Oct 04, 2016

MicroCapital previews one of the exciting plenaries of European Microfinance Week, 'Microfinance and housing, one brick at a time', in an interview with the panellists Rajnish Dhall of Micro Housing Finance Corporation, Mark van Doesburgh of Triple Jump and Daniel Rozas, e-MFP:

MicroCapital: How does housing finance differ from traditional microfinance?

Rajnish Dhall: In India, traditional microloans usually are: (1) sized less than USD 1,000; (2) targeted for productive assets; (3) priced at around 22 percent per year; (4) repaid within less than a year or two; and (5) carry a group guarantee in lieu of collateral. In contrast, the micromortgages that Micro Housing Finance Corporation (MHFC) offers first-time homebuyers: (1) average about USD 8,000 in size; (2) carry interest rates of about 12.5 percent per year; (3) usually have a term of 15 years; (4) are individual rather than group-based; and (5) most importantly, are secured with the home as collateral. While the audience is quite similar, the products are almost at opposite ends of the spectrum.

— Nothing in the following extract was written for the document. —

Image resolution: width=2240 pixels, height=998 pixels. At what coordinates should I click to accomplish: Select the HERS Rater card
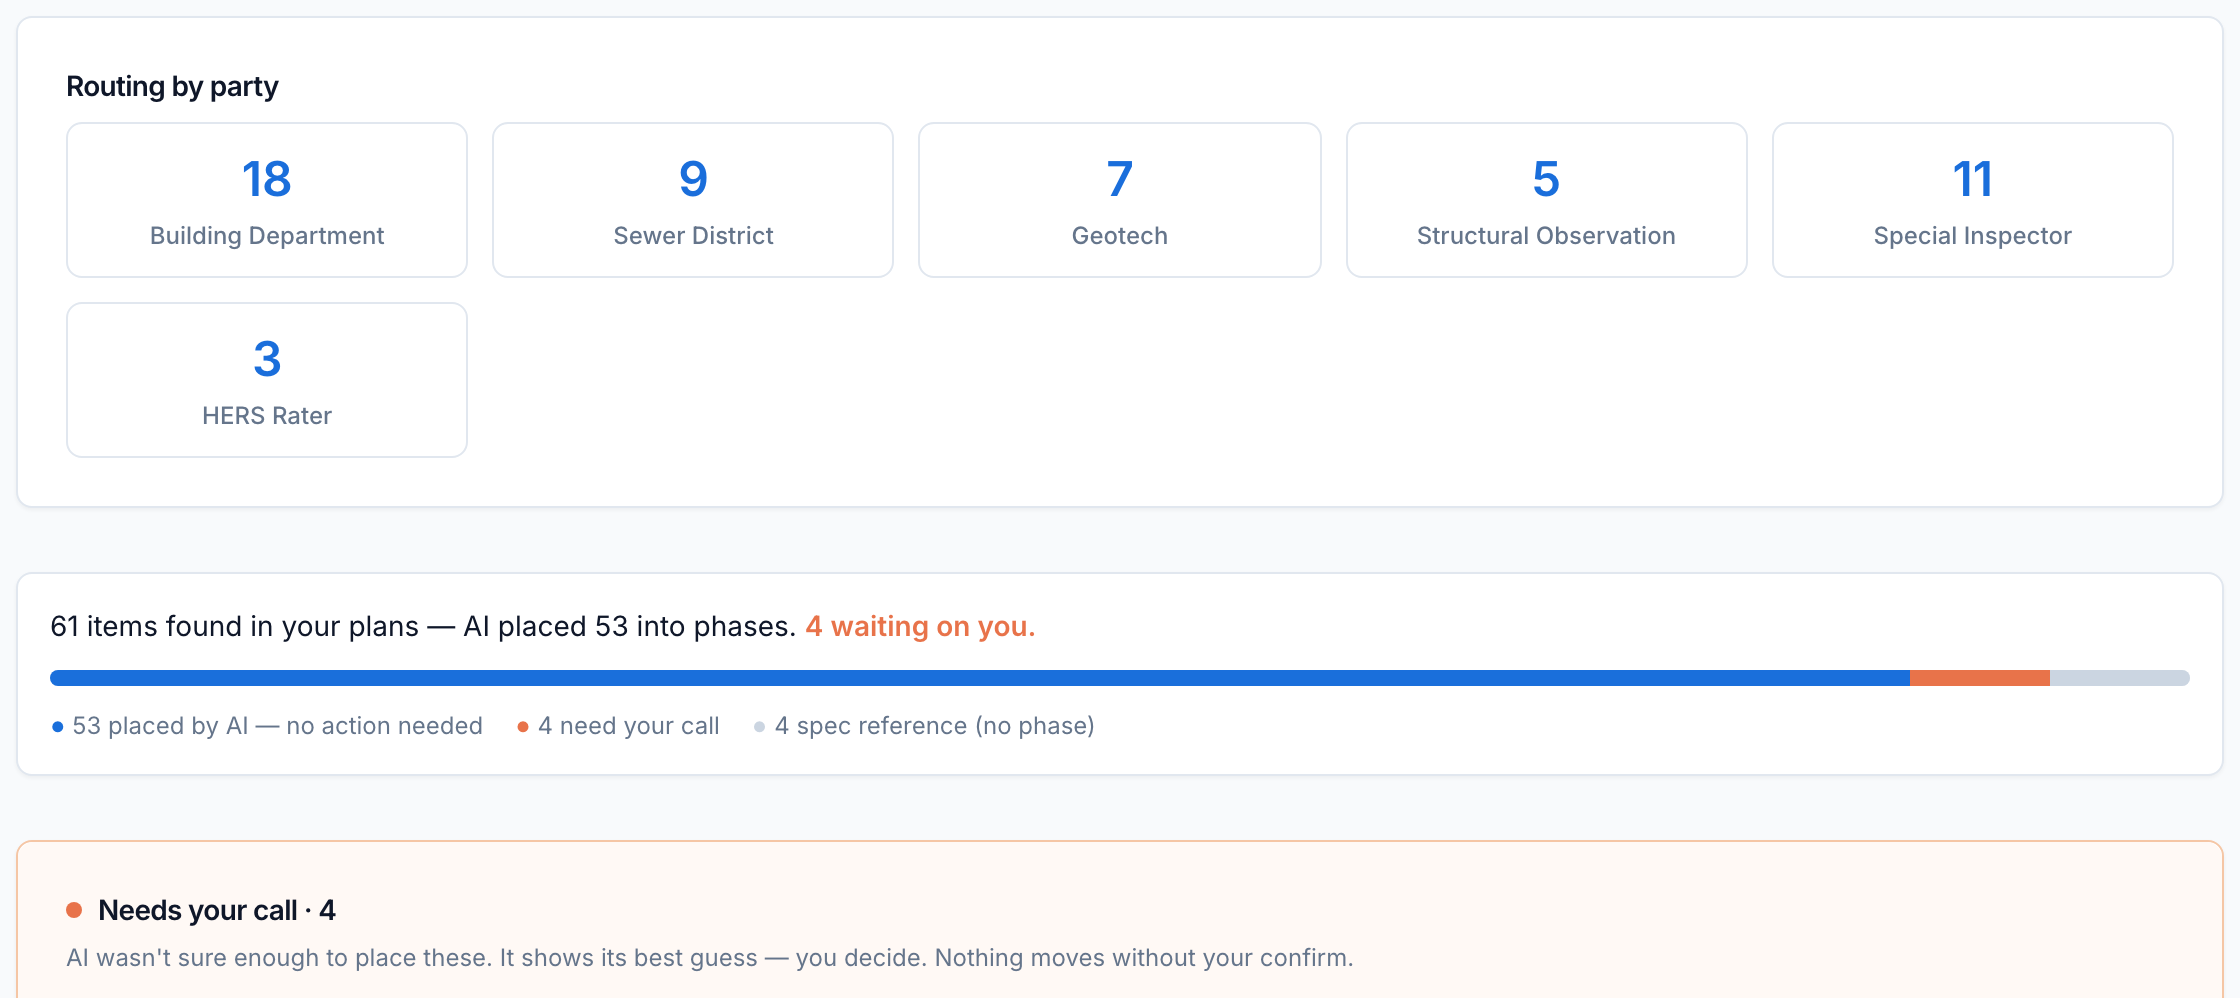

Mark van Doesburgh: The MicroBuild Fund (MBF) we manage for Habitat for Humanity provides tenors of up to five years. While most traditional microfinance loans are for working capital for businesses, housing is technically "consumption." The principle upgrades we see are: (1) changing dirt floors to ceramic tile; (2) upgrading from adobe to plaster walls; (3) replacing reed or bamboo roofing with iron sheeting or ceramic tiles; (4) constructing bathrooms; and (5) adding additional rooms or levels.